My anxieties about being home are channeled into winter cycling.  This has been my personification of re-exploring familiar territory; the only cure for reverse culture shock.

I stumbled into it because the snow came, & I was still on the road.  Just trying to keep what's natural.  Cycling has been a major component of city life.  I've had a bike in every city I've lived in; Magellan in Winnipeg, Storm in Auckland & Artemis in Melbourne.

I thought this was new terrain, but this is the city I grew up in.
I thought I was going to re-learn to ride a bike, but most of the hazards are year-round.
(Especially the giant metal instruments of death.)

The day of the first snow, I was excited to take it on, but mostly terrified.  There are two types of people my father hates: Winter cyclists & I forget the other one.  It is simply impossible.  Summer leisure (& the sunny optimism of a bike bell) combined with ice, snow drifts & -40C weather.  Impossible.

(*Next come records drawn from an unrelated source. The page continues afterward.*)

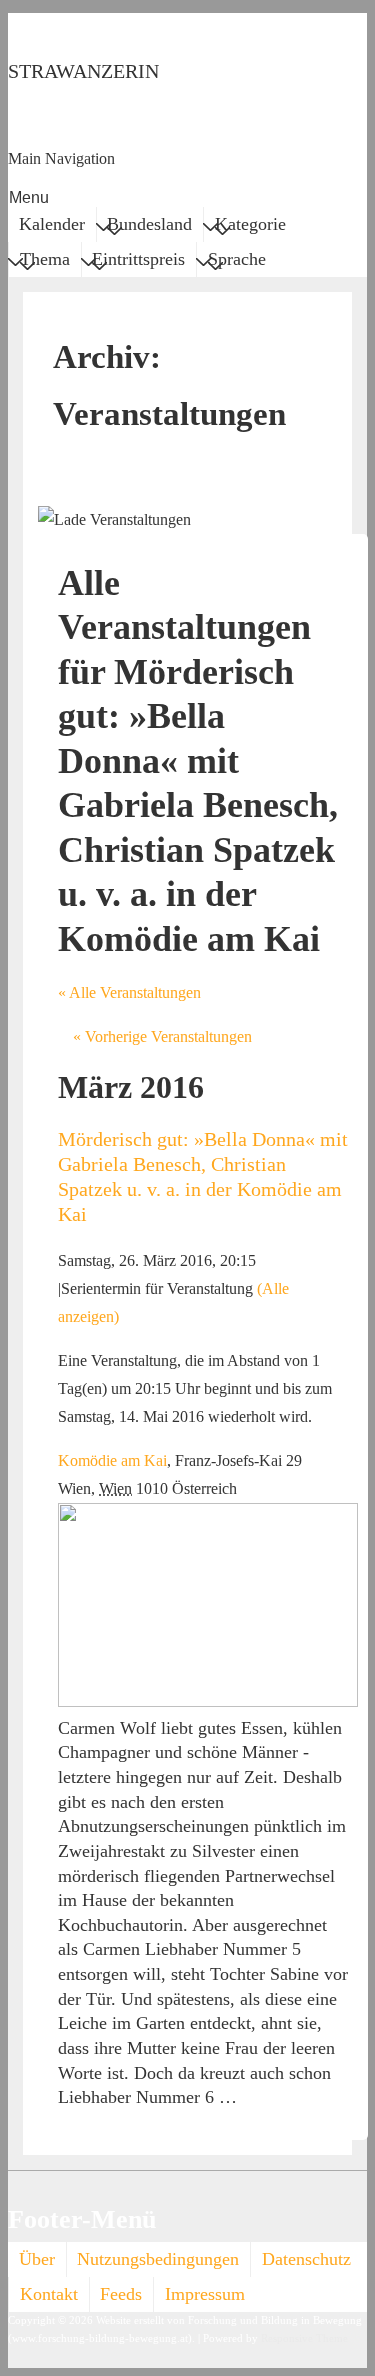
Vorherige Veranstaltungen (162, 1036)
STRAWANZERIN (83, 71)
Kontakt (49, 2294)
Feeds (121, 2294)
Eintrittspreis (138, 259)
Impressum (205, 2294)
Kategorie (250, 224)
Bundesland (149, 224)
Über (37, 2259)
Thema (45, 259)
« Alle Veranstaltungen (129, 992)
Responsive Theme (304, 2338)
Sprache (237, 259)
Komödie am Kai (112, 1460)
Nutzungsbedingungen (158, 2259)
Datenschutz (306, 2259)
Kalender (52, 224)
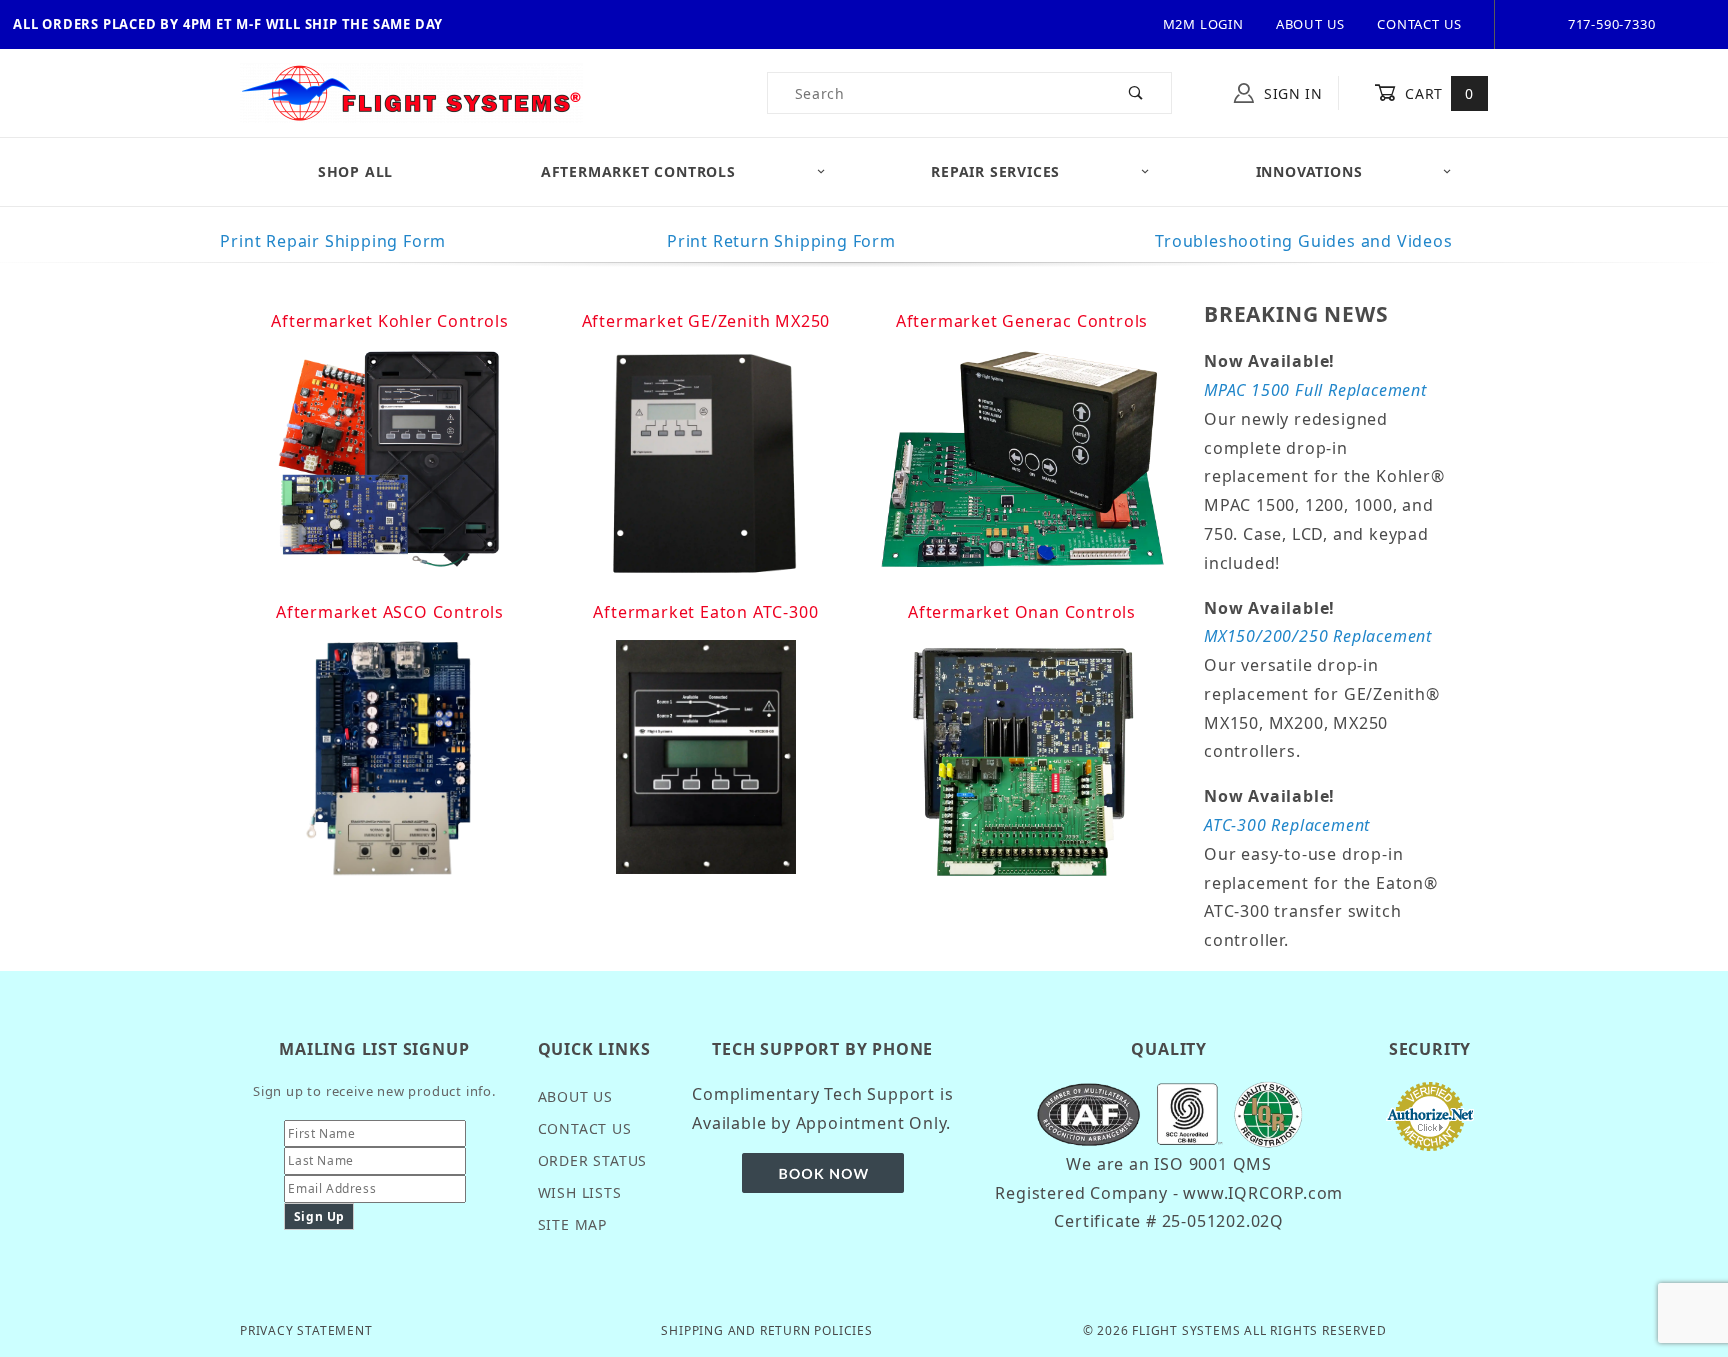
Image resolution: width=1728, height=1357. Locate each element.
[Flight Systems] (411, 92)
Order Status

The road had me locked in a staring competition for alpha dominance.  I wasn't going to lose.  As a cyclist, I shrug off aggressive drivers & stand my ground.  While developing my road legs as a winter cyclist, I admittedly made a couple rookie mistakes.  Cars HATED me.  My terror was at it's highest on my way to work during rush hour on a busy street.  Everybody thought I was out of my mind & I had to agree.

It took about 2 tactical changes in strategy to make winter cycling my new favourite thing.
1 - Know your route/Avoid traffic.  2 - Dress warm.

Now I am defying physics.  Not only do I make the impossible happen, but I dominate it!
I relish tucking my scarf under my goggles & wearing my touque over my helmet.  I glide along beautiful vistas of the river (i.e. ice).  I am grateful for long underwear.  (This is my first true winter in almost 3 years.)  I dance at stop lights & hope people are watching.  When passing a group of people at a bus stop, I holler an aptly timed Hyaw! while speeding by.
(Also, harnessing momentum could be my most important lesson of the winter.)

When I first arrived back in the Peg, I wiped out because I forgot that we sand our roads in the winter & don't clean them for the rest of the year.  The first time I wiped out in the winter was because of bad roads.

Today, I fell in traffic.  Capital B Bad.  This is exactly what the fear is!
I've been sensitive to Magellan's boundaries thus far, but today is particularly icy.  I'm still riding on regular tires.  So far, my fingers have remained crossed in my gloves.  Smartening up is a privilege.

I've got so many plans to act on, and a lot of preparation involved to make them happen.  Prep makes it a reality, which seems like the obvious choice when accomplishing the impossible!

I'm racked with hesitation to move forward, but momentum can only be gained with motion.  Action is the fun part, but prep is a key component that could otherwise get you (me) killed.
(Have I convinced myself enough?)

On the one hand, danger is part of the thrill. (?) On the other hand, NO IT'S NOT!  STOP BEING AN IDIOT & BUY SNOW TIRES!